Treasury cash grants

Treasury cash grants

November 14, 2012

TREASURY CASH GRANTS for renewable energy projects are subject to audit by the Internal Revenue Service, but the IRS can share little information with the Treasury, the IRS said in an internal memorandum. 

The IRS has a “compliance initiative project” under which it will be examining a sampling of renewable energy companies that received grants (also called section 1603 payments). The IRS will be focusing, among other things, on whether a company used the right tax basis for calculating depreciation. The IRS can audit for up to three years after the due date for the tax return on which any excess grant would have had to be reported as income if the agency finds the grant was overpaid. Thus, if a grant was received in 2011, the IRS would normally have until some time in 2014 to audit.
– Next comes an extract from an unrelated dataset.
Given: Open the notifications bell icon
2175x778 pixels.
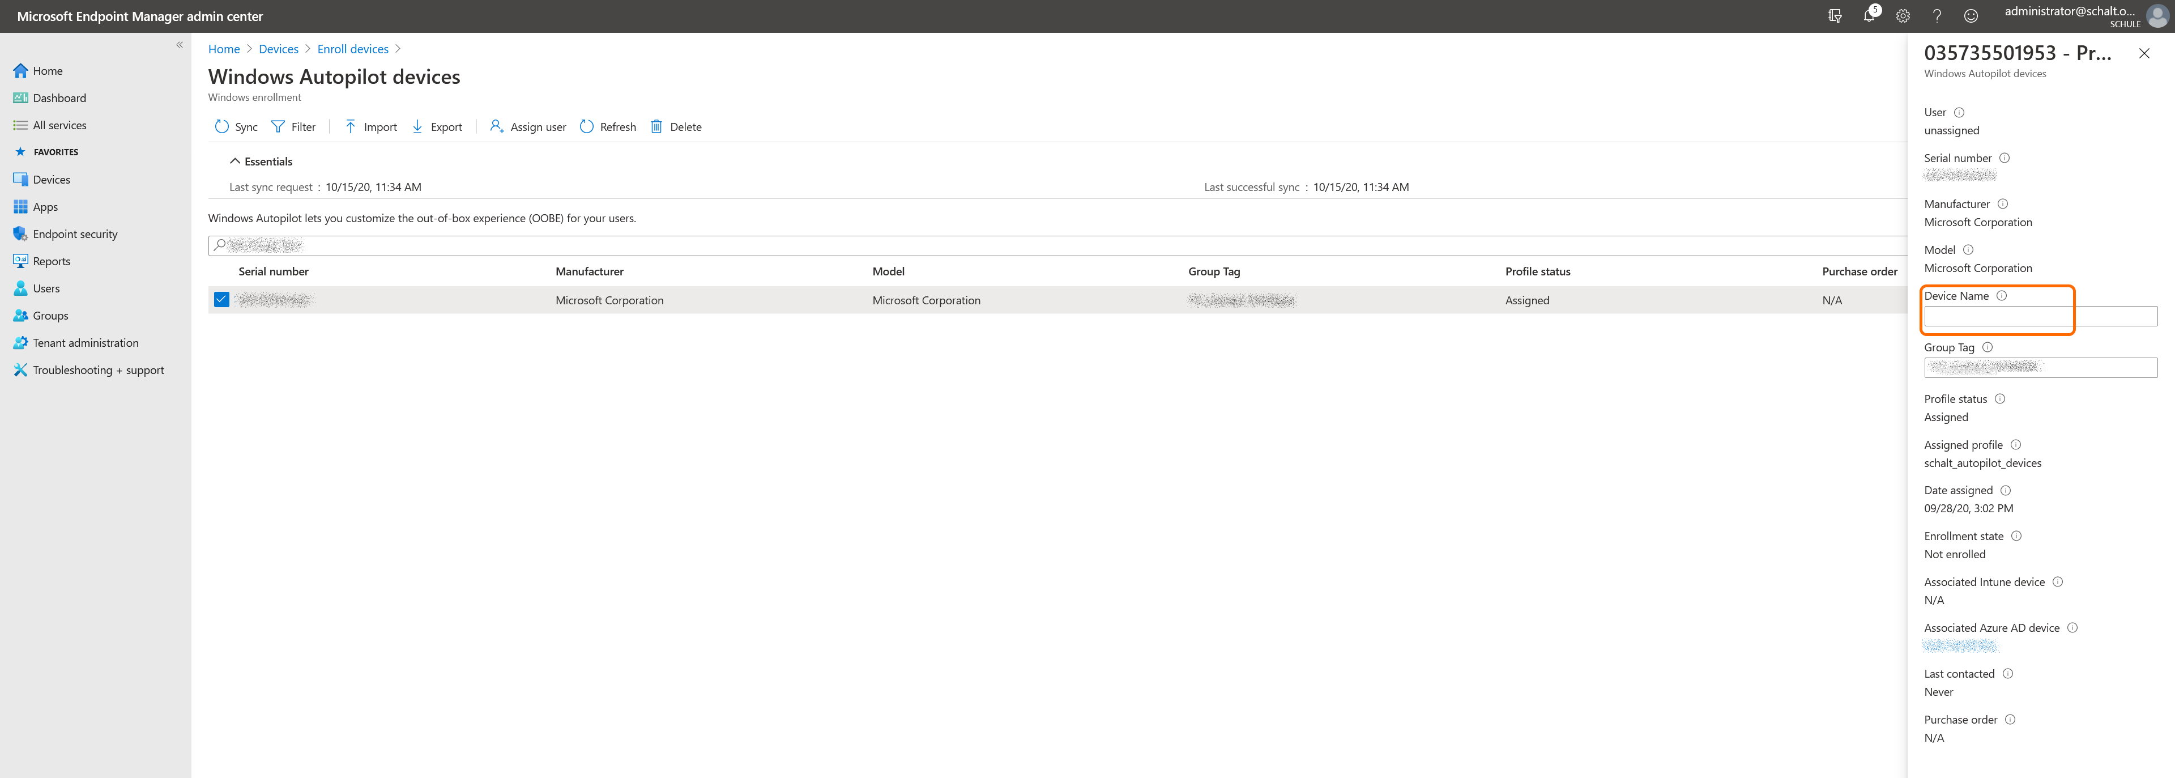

The IRS does not have authority to ask for any grant overpayment back. However, it can insist that a company report any excess grant as income. 

The Treasury has six years from when an overpayment is discovered to ask for repayment. It would like the IRS to alert it to any overpayments that are uncovered on audit. The IRS said it is barred  by a Nixon-era statute called the Privacy Act from sharing taxpayer information with the Treasury. Its findings on audit are considered taxpayer information. The agency said in an internal legal  memorandum that it can only advise the Treasury if it finds a grant recipient also claimed tax credits or failed to reduce its depreciable basis by one half the grant, since these relate to grant eligibility and compliance with the grant terms and conditions. Other information can be shared only if grant recipients consent to disclosure.

The memo is Internal Legal Memorandum 201237018. The IRS made it public in September.